2. Fruits: It is advisable to eat a raw fruit as compared to having its juice. The fiber content gets reduced when you convert it to a juice. Try not to discard the peel, unless it is not edible at all, pineapple or jackfruit for example. Fruits, along with vegetables, form the most natural and best source of fiber. About 5 servings of fruits and vegetables per day will get you all the fiber you need for a day that is 25 to 30 g per day. Berries, pears, prunes, figs, apples, oranges, apples, pears, mangoes, pineapples - take your pick.
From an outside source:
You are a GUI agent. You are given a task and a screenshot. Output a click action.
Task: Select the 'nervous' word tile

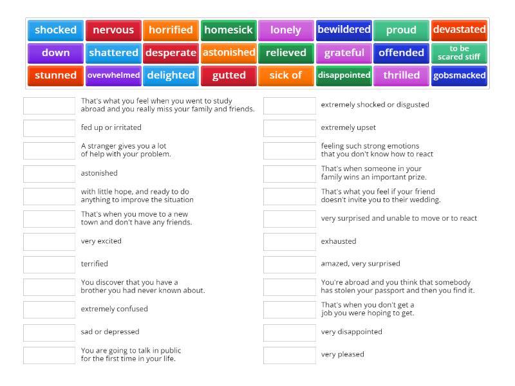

3. Whole grains: Whether you are picking up bread, noodles, cookies, or a packet of pasta, make sure they are made of whole grains and not refined flour. Include one cereal in your breakfast. Oats, barley, wheat germ powder, flax seeds can all be good sources of fiber. Replace white rice with brown rice to get more fiber.
4. Legumes: Incorporate fiber rich legumes in your daily meal, such as beans, lentils, peas or puree them for interesting dips. Adding legumes help you with the required amount of fiber intake for your body along with regular and smooth bowel movements.
5. Water: Though not a direct contributor to fiber, increasing the water intake makes the fiber from the above mentioned foods more effective. It promotes better food passage through the intestines and contributes to better stool. It also reduces the bloated feeling that you get with increased fiber.
Try to gradually make these small changes to your diet and you will see the benefits almost immediately. Try including more fibrous foods to also prolong your hunger pangs, breakfast being the best way to start.